A Battle Brews In Beantown

WHEN EVEN McDONALD'S GETS SERIOUS about coffee, you know the millennium has arrived. In Boston, Mcdonald's has just launched ads promising to freshly grind and brew a "premium gourmet" blend. Verily, as McDonald's says, "it's grounds for rejoicing."

The ad is just one stir in a hot new front for the coffee wars. Beantown (nicknamed, of course, for a different bean) is pretty hip when it comes to java. It's home base to the 22-store chain Coffee Connection, which dominates local outlets of other national companies such as Gloria Jean's and Canada's Timothy's. But this week Starbucks, the Seattle-based coffee-bar company that has rolled out more than 270 stores since 1971, UPS the ante by announcing the April opening of its first Boston store. And coming soon: a newly hip Chock Full O' Nuts, which plans a rollout in the Northeast of 200 stores, cafes and kiosks.

For the coffnoscenti, this is all good news. Boston "is going to be a coffee paradise," says Corby Kummer, who is writing a book on coffee. But for merchants, it means competition in a market they once had to themselves. Coffee Connection founder George Howell "feels threatened," says Erna Knutsen, a San Francisco supplier. "It's his turf It's certainly a far cry from 1974, when Howell arrived from San Francisco and couldn't find a cup to write home about. Or from 1987, when Howard Schultz bought out Starbucks and set out to turn America into "Latteland."

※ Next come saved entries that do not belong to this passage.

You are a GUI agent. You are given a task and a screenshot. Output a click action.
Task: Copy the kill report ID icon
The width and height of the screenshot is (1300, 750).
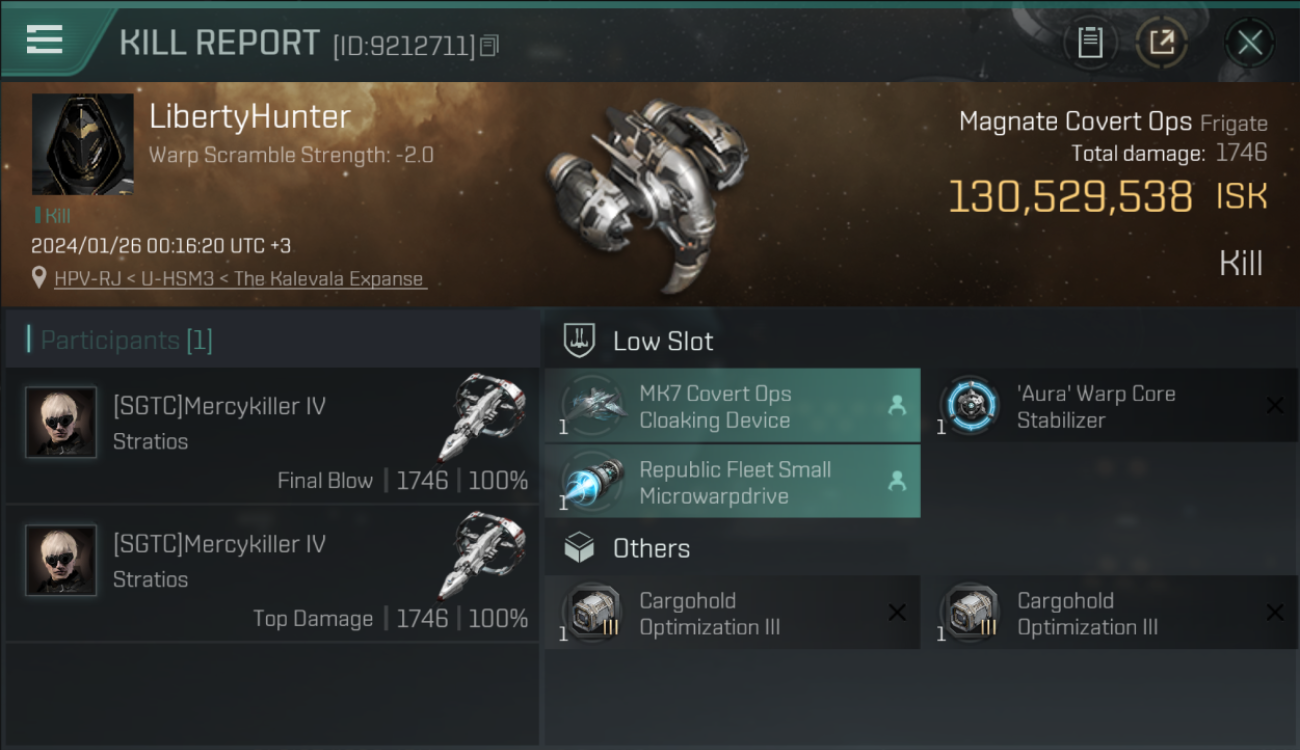[x=489, y=45]
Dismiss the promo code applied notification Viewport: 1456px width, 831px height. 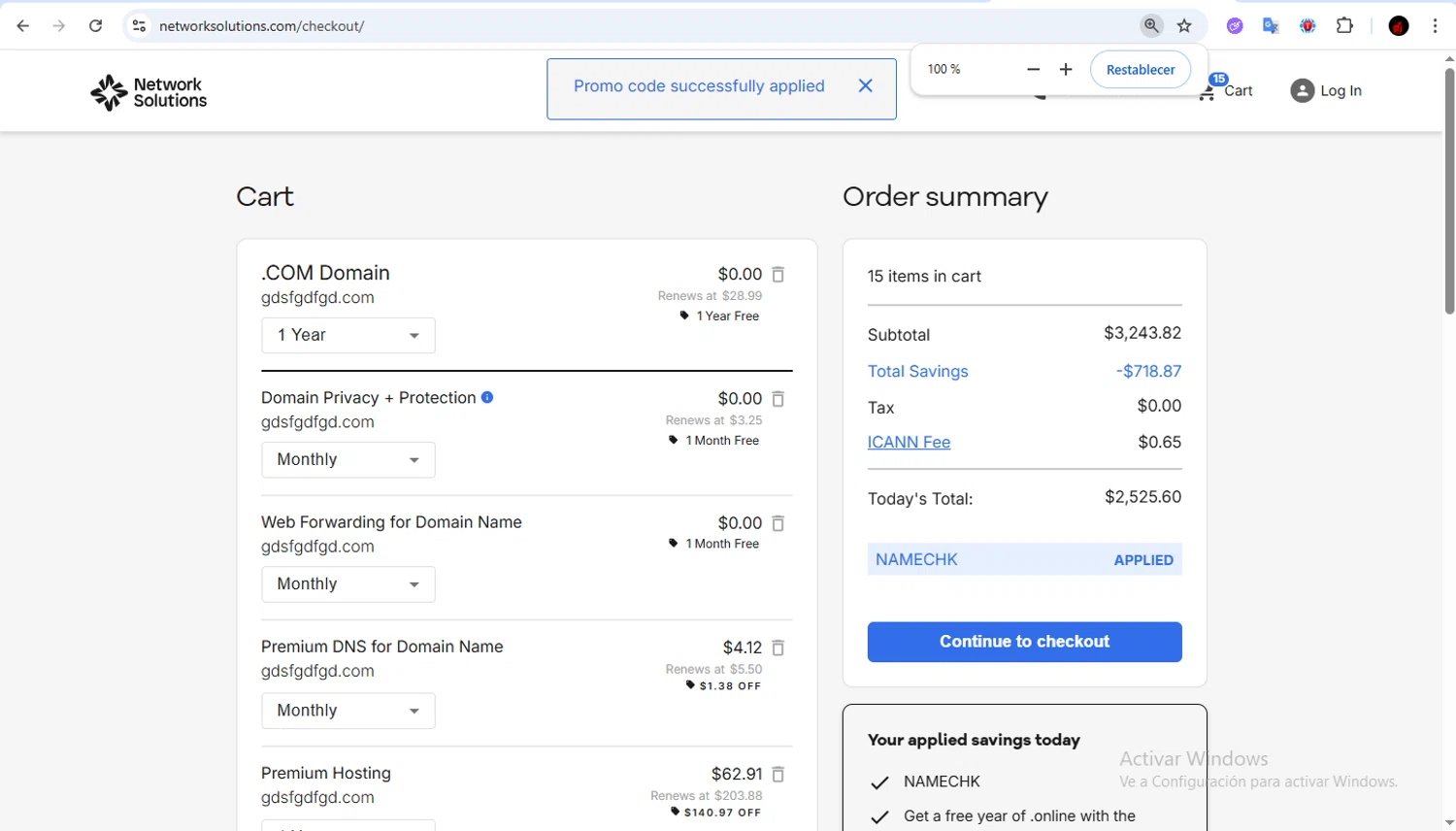point(866,86)

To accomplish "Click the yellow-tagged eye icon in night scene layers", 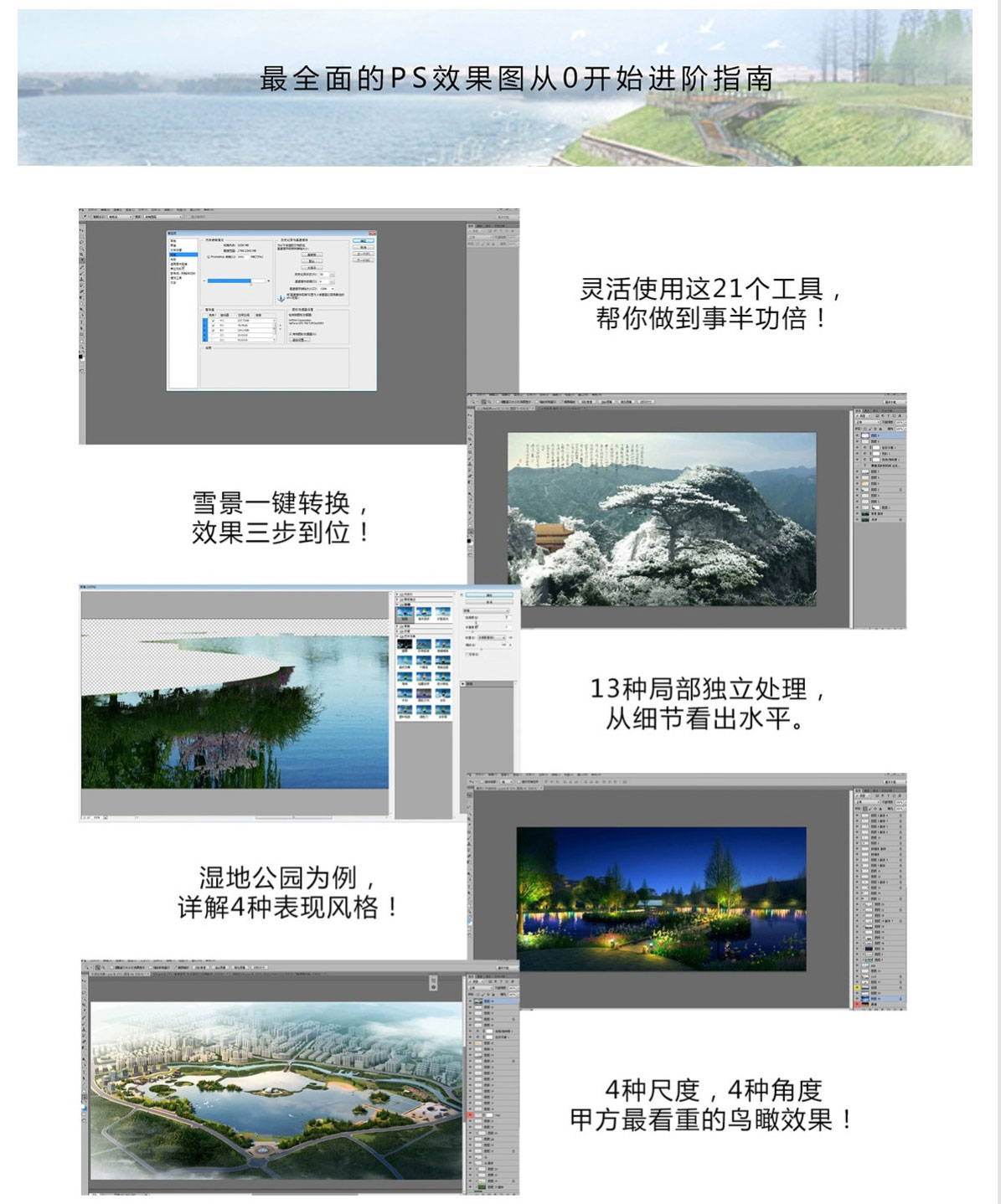I will (x=857, y=987).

In fact, Starbucks's arrival in Boston could actually help companies such as Howell's. When Starbucks entered San Francisco two years ago, it fueled demand for local roasters such as Peet's. The specialty market is growing: a trade group predicts it will capture half of the $8 billion coffee market by 1999, up from $1.5 billion in 1989. What will actually suffer most will be the supermarket brands. Once converted, specialty-coffee drinkers rarely go back to Folgers.